Why tail states matter? Impact of defect types on the electrochemical kinetics of CFx cathodes

Abstract

Fluorinated carbon (CF_x) stands out as a promising cathode material for lithium primary batteries, owing to its ultra-high specific capacity and energy density. However, the role of defects in CF_x, which is crucial in shaping its electrochemical properties, remains insufficiently explored, especially for different CF_x forms such as layered fluorinated graphite (FG) and newly emerged fluorinated hard carbon (FHC) with a disordered structure. This study systematically compares these two representative CF_x materials in terms of electronic structures and elucidates how distinct defect types regulate their electrochemical kinetics.
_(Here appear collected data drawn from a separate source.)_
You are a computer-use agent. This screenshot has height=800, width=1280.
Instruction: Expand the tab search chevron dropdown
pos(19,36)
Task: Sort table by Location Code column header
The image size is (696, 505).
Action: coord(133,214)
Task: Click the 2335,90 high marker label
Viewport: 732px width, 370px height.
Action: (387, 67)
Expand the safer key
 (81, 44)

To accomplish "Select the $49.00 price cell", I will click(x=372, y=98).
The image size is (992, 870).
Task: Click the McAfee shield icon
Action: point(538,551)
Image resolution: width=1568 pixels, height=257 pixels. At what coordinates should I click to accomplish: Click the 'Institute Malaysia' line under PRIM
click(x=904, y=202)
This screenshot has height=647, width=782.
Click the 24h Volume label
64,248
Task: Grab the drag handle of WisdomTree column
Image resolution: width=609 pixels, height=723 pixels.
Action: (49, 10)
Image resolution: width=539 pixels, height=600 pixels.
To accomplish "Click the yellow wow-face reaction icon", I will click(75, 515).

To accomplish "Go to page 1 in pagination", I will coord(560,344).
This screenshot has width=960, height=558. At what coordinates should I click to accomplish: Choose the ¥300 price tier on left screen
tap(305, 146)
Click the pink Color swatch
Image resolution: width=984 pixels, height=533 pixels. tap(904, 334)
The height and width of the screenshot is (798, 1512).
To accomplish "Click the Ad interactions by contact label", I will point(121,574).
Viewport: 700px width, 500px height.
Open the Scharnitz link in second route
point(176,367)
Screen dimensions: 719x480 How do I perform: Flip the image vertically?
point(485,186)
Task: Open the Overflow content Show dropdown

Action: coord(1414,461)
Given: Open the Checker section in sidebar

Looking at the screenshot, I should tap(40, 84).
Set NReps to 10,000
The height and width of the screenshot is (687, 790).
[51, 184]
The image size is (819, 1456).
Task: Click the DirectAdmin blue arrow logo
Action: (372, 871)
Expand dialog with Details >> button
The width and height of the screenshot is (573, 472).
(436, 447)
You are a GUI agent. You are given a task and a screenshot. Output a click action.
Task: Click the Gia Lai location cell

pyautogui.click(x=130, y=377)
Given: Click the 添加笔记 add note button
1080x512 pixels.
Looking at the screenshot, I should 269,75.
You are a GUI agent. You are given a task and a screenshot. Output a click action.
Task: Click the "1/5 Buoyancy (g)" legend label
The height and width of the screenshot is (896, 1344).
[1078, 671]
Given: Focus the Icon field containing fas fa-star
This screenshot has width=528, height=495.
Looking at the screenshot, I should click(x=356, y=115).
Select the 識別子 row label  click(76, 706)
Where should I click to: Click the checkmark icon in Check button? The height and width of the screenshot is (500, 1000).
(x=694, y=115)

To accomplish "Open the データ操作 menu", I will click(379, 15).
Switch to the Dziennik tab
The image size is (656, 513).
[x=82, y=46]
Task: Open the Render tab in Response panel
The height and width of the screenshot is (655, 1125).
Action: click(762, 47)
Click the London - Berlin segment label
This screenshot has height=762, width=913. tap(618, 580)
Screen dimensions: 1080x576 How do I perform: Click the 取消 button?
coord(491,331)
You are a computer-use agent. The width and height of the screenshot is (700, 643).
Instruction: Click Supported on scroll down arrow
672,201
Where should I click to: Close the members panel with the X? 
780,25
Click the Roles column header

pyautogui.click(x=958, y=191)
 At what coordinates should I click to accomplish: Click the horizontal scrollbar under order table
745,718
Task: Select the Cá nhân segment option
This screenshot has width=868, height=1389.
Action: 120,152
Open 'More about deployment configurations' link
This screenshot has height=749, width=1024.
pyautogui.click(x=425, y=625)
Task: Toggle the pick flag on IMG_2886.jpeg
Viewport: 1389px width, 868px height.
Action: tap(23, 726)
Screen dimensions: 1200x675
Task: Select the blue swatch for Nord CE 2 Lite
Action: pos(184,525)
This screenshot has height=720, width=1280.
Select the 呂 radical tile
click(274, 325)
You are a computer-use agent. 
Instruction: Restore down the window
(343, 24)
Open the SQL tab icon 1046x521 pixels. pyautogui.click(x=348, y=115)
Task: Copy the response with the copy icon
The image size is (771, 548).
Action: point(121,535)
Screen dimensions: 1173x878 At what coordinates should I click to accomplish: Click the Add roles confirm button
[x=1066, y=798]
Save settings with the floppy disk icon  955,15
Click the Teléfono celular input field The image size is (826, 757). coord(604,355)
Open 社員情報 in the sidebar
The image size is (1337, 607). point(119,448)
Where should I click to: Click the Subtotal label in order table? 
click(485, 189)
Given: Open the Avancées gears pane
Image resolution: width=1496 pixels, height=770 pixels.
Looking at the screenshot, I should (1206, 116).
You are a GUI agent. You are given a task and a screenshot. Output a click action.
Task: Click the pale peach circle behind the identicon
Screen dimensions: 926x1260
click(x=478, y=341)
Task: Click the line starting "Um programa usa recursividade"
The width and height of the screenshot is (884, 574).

Through comprehensive optical spectroscopy and structural characterization, we revealed that FHC exhibits more pronounced excitation-energy dependent photoluminescence shifts, indicative of carbon-cluster-like defects. In contrast, FG displays optical signatures dominated by point-defect induced tail states. The fundamental differences in defect properties correlate well with the cathodes' electrochemical behaviour: FHC's carbon-cluster defects lead to higher electrical conductivity, more favorable Li⁺ ion transport kinetics and higher operational voltages, while FG's point defects result in relatively increased electrochemical polarization and kinetic limitations. These findings establish a direct link between defect engineering and macroscopic battery performance, paving the way for rationally designing high performance CF_x cathodes.